In the early 1980s, scientists identified clumps of abnormal, misfolded prion protein in mammals as the cause of brain-wasting diseases, now called prion diseases. Since that time, they have struggled to answer: What does a normal prion protein do?
The answer, they believe, could help lead them to develop treatments and disease-prevention measures against human prion diseases, such as Creutzfeldt-Jakob disease, fatal familial insomnia and kuru, as well as animal prion diseases, such as scrapie in sheep and chronic wasting disease in cervids.
Now, a new study published in iScience from NIAID scientists at Rocky Mountain Laboratories in Hamilton, Montana, and colleagues provides details of how prion protein functions in the retina of mouse eyes, helping them respond to light.
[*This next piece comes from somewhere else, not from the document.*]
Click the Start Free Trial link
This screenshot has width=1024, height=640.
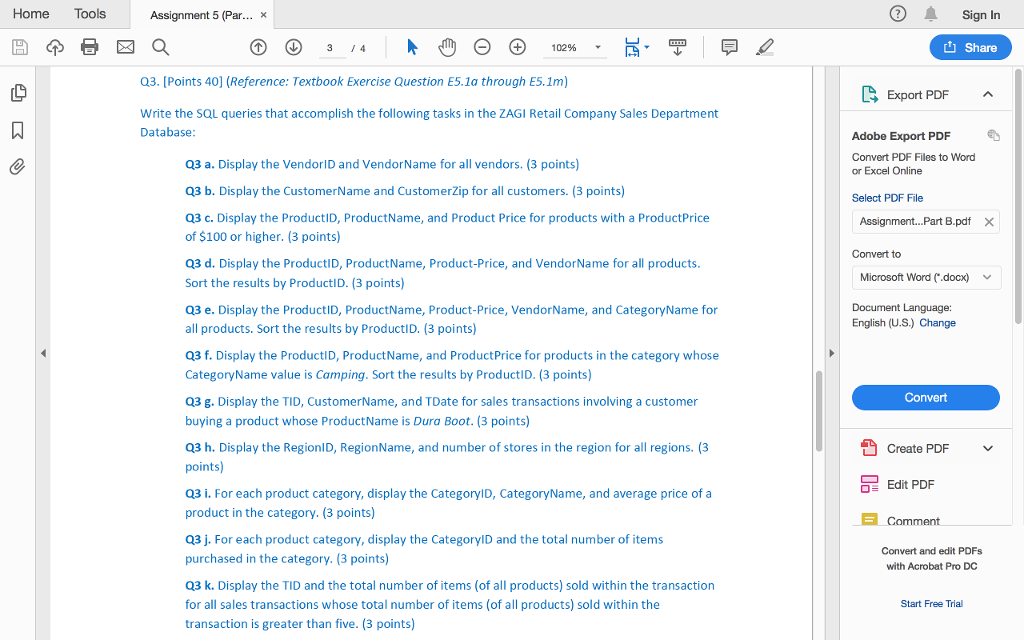(931, 603)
The scientists used mice specially bred without prion protein to compare to wild mice with natural prion protein. Prior studies have suggested that prion protein may have a role in how nerves transmit signals to other nerves at specialized junctions, known as neural synapses. So, knowing that prion protein exists naturally in the eye, the researchers examined mouse retina for a specific neural synapse role.
A key tool the researchers used involved measuring the electroretinographic (ERG) responses – the amount of time it took for the retina in mice to respond to a flash of light. Remember as a kid in school learning about rods and cones in the eye and how they convert light signals to help the brain understand vision? The same is true in mice.
Compared to the wild mice with prion protein, the scientists observed deficiencies in ERG responses for mice without prion protein. The deficiencies affected the normal function of the rods and cones. And – using the ERG data and neural synapse information – they found that the deficiencies originated in the portion of the retina where natural prion protein was most highly concentrated.
Though additional study is needed, the researchers believe the prion protein may act like scaffolding to help cells and elements of the eye, such as rods and cones, to stabilize neural synapses. And they believe prion protein must be present for rods and cones to function normally.
The research team hopes these findings help colleagues who study prion diseases better understand what might occur in humans when natural forms of prion protein are therapeutically removed. New treatment strategies for prion diseases focus on using drugs that remove natural prion protein to eliminate the potential for misfolding and clumping. But researchers do not know whether that could result in unwanted outcomes, such as possibly affecting vision. These findings also could extend to other protein-related neurodegenerative diseases, such as Alzheimer’s (amyloid beta protein) and Parkinson’s diseases (alpha synuclein protein).
Scientists from Duke University and the McLaughlin Research Institute in Great Falls, Montana, collaborated on the study.
Reference: J Striebel, et al. The prion protein is required for normal responses to light stimuli by photoreceptors and bipolar cells. iScience DOI: 10.1016/j.isci.2024.110954 (2024).